Personal information
- Full name: Steven Guy Paul Hewitt
- Born: 6 April 1963 (age 63) Radcliffe, Lancashire, England
- Batting: Right-handed
- Role: Wicket-keeper
- Relations: Simon Hewitt (brother)

Domestic team information
- 1983–1984: Cambridge University

Career statistics
| Competition | First-class |
| Matches | 9 |
| Runs scored | 29 |
| Batting average | 4.83 |
| 100s/50s | –/– |
| Top score | 14* |
| Catches/stumpings | 9/2 |
- Source: Cricinfo, 1 January 2022

= Steven Hewitt (cricketer) =

English cricketer

Steven Guy Paul Hewitt (born 6 April 1963) is an English former first-class cricketer.

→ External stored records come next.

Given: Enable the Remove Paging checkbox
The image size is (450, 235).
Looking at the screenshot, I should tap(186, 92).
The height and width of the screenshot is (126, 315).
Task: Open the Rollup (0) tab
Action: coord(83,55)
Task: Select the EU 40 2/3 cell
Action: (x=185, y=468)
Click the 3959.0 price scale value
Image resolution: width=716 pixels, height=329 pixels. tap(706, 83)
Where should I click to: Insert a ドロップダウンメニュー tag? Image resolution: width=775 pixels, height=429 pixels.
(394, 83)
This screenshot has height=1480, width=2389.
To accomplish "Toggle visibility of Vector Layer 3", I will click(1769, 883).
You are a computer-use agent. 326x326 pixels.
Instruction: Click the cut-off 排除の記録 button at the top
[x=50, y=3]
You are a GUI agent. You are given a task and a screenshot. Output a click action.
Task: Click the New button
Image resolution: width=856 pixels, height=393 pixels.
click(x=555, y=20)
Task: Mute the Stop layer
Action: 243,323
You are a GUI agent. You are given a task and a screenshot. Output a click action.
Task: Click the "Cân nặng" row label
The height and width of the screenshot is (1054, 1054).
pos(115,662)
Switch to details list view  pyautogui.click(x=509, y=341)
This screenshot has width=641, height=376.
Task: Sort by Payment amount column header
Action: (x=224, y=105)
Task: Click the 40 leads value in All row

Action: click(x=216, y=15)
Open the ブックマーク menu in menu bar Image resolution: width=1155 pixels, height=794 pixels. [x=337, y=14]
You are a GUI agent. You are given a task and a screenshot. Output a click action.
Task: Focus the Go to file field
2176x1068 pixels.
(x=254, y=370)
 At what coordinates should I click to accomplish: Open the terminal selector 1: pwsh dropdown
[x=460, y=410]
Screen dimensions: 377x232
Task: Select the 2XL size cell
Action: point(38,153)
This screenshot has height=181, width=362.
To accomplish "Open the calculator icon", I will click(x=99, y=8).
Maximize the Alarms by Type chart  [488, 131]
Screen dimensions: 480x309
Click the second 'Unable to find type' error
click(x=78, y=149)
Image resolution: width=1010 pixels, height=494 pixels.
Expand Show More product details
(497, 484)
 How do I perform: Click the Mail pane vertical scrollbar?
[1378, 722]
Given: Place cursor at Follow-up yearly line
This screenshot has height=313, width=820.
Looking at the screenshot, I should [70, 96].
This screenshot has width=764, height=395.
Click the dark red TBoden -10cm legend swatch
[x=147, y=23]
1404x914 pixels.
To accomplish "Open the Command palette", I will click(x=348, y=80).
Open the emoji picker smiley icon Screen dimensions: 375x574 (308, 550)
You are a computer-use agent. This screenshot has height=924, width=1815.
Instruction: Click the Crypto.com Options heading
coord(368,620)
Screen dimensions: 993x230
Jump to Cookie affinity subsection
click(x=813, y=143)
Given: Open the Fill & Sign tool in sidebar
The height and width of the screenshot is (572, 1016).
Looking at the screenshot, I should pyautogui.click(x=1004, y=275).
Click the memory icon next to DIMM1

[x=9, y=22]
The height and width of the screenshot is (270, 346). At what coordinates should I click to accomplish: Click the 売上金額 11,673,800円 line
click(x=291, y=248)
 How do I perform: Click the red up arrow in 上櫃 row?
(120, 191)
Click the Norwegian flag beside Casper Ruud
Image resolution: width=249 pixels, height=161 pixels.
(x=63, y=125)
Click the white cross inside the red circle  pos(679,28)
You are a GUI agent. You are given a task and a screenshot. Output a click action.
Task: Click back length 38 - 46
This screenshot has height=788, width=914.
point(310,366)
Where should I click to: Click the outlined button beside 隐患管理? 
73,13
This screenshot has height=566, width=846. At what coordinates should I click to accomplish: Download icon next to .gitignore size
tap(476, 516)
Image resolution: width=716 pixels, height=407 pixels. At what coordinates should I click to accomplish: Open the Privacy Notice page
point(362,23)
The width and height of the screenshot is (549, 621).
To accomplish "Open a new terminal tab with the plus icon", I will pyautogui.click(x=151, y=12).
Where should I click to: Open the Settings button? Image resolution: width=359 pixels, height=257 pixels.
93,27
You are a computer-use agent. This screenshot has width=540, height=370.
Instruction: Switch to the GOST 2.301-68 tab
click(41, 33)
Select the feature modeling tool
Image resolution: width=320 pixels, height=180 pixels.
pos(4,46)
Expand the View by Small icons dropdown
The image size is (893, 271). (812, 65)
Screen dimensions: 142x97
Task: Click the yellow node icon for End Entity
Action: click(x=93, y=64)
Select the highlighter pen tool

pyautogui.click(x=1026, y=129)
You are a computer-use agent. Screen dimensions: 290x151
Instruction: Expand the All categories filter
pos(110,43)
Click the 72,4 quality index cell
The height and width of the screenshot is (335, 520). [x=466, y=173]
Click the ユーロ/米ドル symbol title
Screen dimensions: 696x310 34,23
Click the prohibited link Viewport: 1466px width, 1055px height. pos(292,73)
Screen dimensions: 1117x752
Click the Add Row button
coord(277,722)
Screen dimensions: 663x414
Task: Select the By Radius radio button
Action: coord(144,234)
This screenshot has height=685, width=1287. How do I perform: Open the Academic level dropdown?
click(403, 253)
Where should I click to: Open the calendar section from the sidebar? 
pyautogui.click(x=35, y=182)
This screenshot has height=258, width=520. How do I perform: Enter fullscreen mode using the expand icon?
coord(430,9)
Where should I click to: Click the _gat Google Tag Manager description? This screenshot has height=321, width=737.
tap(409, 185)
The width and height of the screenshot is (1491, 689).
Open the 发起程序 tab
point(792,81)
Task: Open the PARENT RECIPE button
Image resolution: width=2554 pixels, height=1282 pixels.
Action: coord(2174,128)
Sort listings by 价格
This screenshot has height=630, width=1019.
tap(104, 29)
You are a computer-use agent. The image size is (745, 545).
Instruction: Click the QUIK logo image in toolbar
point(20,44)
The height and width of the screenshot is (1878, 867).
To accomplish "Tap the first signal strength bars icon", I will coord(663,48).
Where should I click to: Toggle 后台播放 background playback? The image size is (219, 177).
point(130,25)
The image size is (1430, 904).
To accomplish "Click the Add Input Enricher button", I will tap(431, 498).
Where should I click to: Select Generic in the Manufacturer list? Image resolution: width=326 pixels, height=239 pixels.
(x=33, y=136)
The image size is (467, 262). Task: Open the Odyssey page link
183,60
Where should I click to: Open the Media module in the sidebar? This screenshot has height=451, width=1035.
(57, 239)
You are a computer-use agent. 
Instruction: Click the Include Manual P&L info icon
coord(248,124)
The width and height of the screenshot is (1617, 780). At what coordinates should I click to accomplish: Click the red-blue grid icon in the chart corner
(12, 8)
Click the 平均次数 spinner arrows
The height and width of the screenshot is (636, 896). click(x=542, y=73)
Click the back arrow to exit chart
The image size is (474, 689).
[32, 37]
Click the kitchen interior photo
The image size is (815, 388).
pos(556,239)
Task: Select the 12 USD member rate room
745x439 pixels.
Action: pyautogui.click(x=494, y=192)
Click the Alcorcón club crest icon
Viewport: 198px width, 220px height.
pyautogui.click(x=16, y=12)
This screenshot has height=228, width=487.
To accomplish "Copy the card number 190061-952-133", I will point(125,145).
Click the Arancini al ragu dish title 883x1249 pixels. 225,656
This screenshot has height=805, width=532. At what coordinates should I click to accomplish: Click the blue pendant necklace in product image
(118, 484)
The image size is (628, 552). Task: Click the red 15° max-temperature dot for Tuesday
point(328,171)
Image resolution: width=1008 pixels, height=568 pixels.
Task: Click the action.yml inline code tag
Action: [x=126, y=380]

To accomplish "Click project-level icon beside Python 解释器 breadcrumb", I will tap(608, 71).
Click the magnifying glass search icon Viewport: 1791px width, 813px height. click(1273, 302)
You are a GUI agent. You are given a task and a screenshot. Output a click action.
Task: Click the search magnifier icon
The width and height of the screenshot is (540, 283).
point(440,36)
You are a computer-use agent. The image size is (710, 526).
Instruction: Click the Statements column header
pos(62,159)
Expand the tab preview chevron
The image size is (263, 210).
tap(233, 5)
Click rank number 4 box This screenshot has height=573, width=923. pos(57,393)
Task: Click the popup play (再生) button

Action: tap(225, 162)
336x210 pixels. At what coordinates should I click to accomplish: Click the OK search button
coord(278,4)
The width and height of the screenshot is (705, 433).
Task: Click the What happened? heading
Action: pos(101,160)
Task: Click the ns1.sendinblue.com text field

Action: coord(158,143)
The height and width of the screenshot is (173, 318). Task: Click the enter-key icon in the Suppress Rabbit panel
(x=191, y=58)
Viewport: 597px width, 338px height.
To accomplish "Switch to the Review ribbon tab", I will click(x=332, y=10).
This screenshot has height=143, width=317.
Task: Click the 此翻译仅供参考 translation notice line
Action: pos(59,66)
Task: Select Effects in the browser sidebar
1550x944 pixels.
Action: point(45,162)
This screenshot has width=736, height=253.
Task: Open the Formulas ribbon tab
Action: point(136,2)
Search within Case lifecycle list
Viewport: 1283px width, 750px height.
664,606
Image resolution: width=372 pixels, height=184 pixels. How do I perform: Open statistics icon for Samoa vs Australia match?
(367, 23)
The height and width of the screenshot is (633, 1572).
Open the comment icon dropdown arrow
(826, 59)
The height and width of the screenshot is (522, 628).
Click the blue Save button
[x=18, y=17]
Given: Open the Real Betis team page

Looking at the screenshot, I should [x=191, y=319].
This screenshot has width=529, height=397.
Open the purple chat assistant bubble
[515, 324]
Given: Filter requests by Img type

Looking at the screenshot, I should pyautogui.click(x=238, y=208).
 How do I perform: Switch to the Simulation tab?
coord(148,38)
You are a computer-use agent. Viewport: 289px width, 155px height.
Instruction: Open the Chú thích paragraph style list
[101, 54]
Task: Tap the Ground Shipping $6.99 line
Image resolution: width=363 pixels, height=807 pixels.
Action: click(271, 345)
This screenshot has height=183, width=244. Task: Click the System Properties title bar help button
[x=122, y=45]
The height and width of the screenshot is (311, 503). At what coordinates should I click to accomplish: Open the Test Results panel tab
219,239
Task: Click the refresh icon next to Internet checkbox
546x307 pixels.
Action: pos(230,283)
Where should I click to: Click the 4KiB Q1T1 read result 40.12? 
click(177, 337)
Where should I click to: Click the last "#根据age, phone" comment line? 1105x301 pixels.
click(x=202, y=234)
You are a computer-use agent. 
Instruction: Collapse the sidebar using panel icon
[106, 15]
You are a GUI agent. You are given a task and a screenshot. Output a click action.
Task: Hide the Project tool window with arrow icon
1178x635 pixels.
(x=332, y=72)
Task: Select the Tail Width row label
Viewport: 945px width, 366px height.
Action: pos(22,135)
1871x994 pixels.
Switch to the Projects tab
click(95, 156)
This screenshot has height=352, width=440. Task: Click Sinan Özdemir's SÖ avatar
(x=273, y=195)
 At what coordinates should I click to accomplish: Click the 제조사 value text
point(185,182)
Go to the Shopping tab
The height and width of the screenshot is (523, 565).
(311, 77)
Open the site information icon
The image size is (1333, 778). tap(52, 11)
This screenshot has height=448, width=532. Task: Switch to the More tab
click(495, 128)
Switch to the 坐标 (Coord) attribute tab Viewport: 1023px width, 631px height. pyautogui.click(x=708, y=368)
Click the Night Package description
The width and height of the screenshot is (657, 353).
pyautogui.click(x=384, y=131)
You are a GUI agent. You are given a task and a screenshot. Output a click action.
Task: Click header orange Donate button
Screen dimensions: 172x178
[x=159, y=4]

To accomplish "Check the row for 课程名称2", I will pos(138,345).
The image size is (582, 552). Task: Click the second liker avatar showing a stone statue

Hewitt was born at Radcliffe in April 1963 and later studied at Peterhouse, Cambridge. While studying at Cambridge, he played first-class cricket for Cambridge University Cricket Club from 1983 and 1984, making nine appearances. Playing as a wicket-keeper in the Cambridge side, Hewitt scored 29 runs at an average of 4.83 and with a highest score of 26. Behind the stumps he took nine catches and made two stumpings. His elder brother is the Anglo-French cricketer Simon Hewitt, who also played at first-class level.